电镜观察:在感染GLRaVs的葡萄植株中,病毒主要聚集在韧皮部组织内(Castellanoetal.,2000),采用超薄切片在电镜下观察可见病株维管束退化,筛管消解,伴胞与薄壁细胞坏死,线粒体、叶绿体退化,并形成泡状内含体(王国平等,1993)。
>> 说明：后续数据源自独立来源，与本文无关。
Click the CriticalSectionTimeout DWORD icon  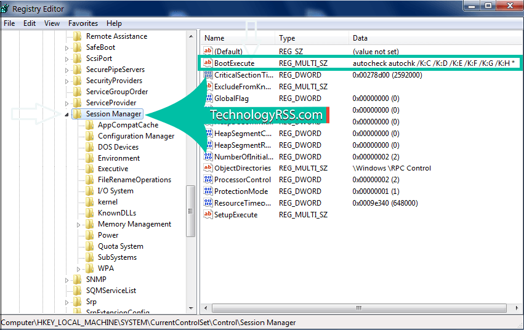click(x=208, y=75)
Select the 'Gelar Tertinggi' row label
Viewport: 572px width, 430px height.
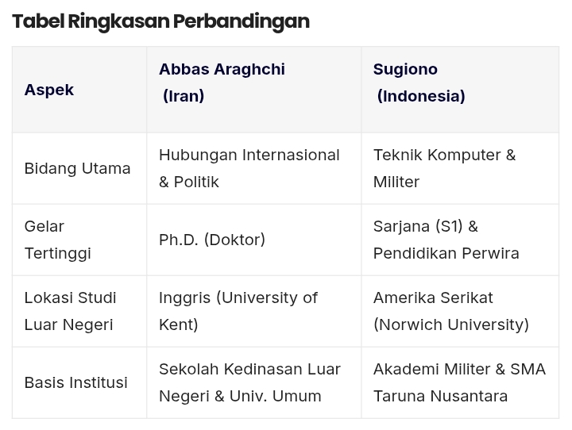[x=57, y=240]
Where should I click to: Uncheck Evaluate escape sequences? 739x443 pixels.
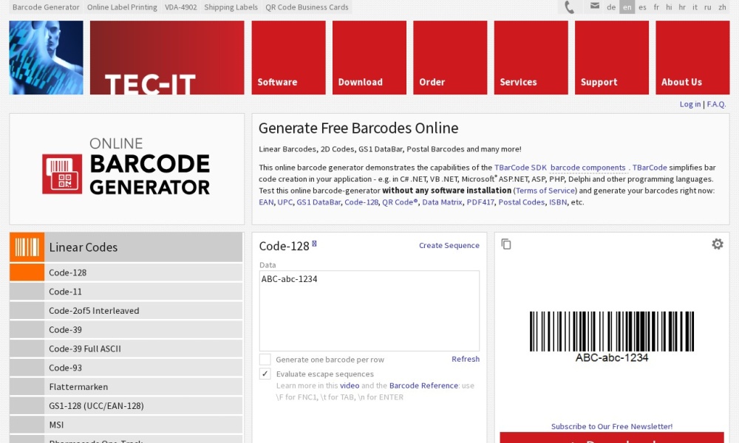click(x=265, y=374)
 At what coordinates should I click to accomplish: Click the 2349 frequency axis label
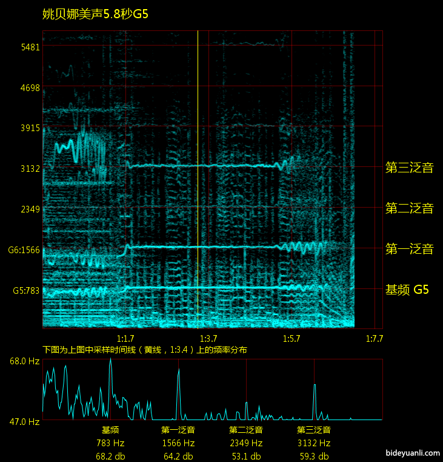point(30,209)
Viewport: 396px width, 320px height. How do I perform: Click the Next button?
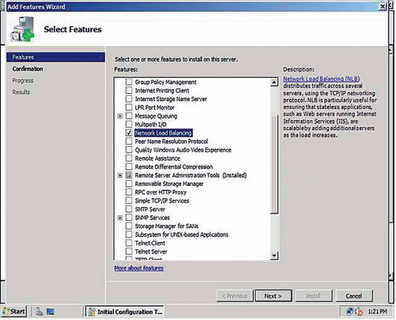click(273, 296)
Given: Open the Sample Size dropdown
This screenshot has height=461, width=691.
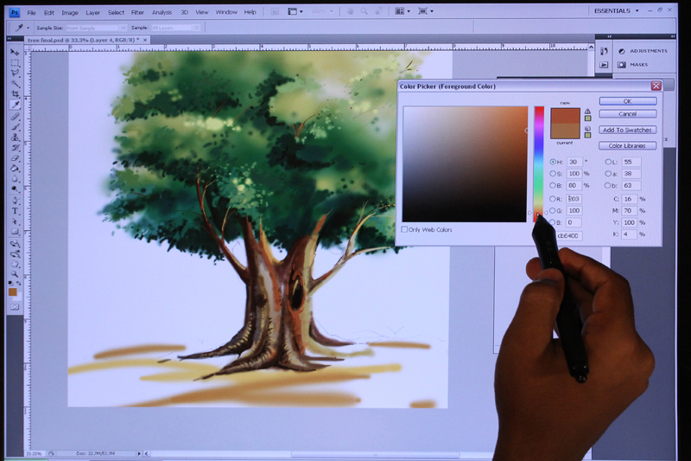Looking at the screenshot, I should tap(96, 28).
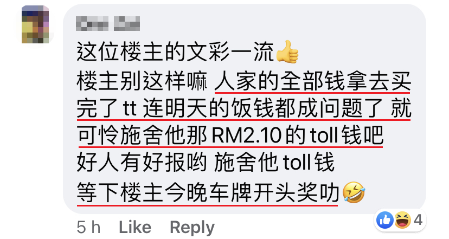449x239 pixels.
Task: Open the blue thumbs-up reaction icon
Action: pos(385,220)
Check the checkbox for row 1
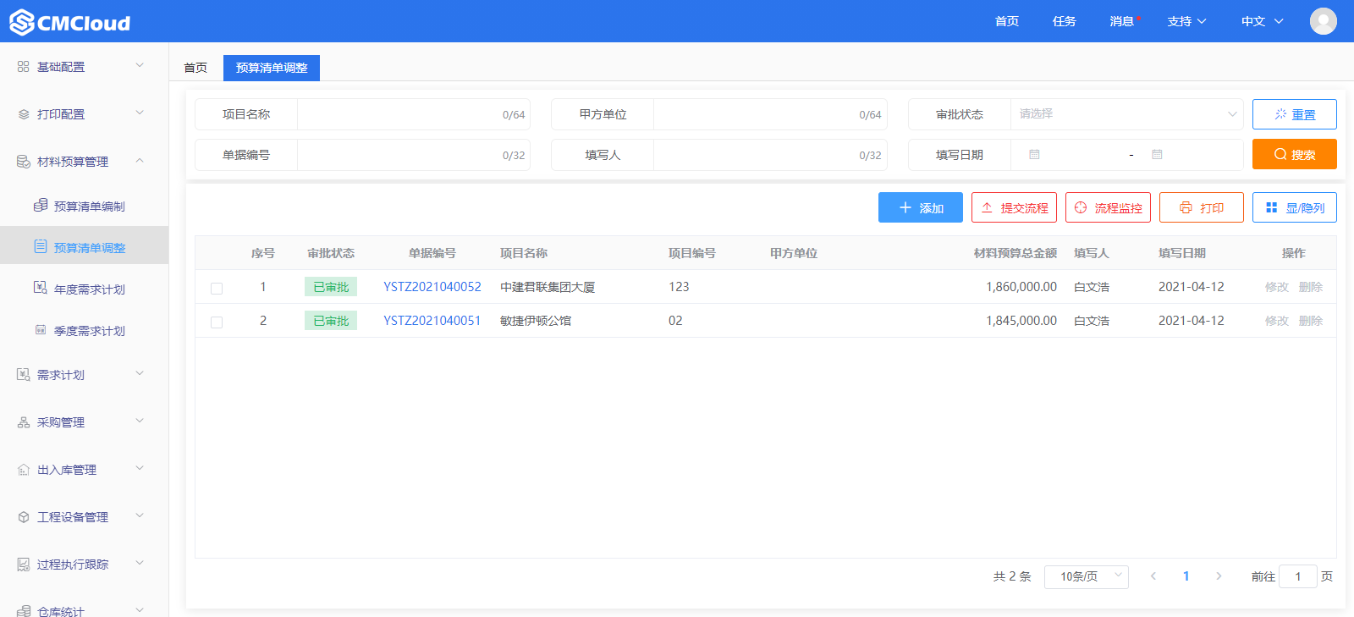This screenshot has width=1354, height=617. point(217,288)

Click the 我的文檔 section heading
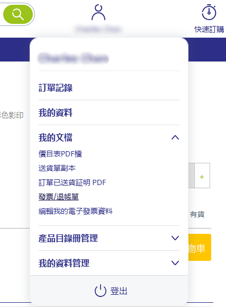pyautogui.click(x=56, y=137)
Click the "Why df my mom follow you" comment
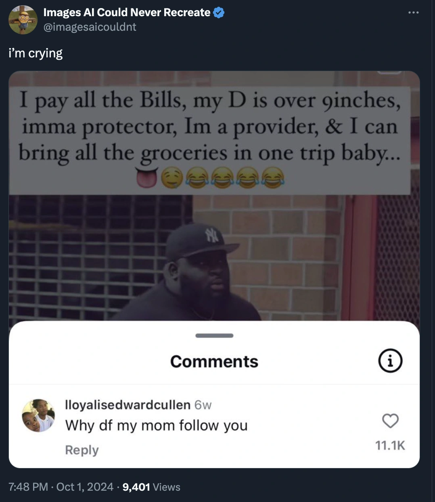The height and width of the screenshot is (502, 435). click(x=157, y=426)
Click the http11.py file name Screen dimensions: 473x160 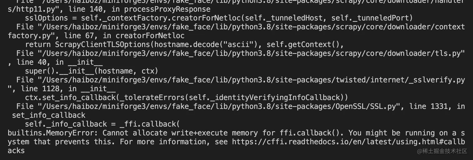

检疫危险性评价:本病的病原葡萄卷叶伴随病毒可通过葡萄的繁殖材料进行远距离传播,并可通过多种粉蚧在田间传播扩大蔓延,严重影响葡萄产量和品质。国内已局部发生。季良进行危险性评价时,危险度值10分,为高危检疫性有害生物。
地理分布:世界各葡萄种植区。
检疫国家地区:新西兰、澳大利亚、印度尼西亚、秘鲁、英国、比利时、意大利、匈牙利、荷兰、罗马尼亚、阿尔及利亚、冰岛、摩洛哥、斯洛伐克、乌拉圭、新加坡等。
应检植物:葡萄繁殖材料。
检疫措施:进口葡萄繁殖材料时要求附有出口国《检疫证书》,保证不带此类病毒。入境后经检验,确认无病后才允许用于生产种植。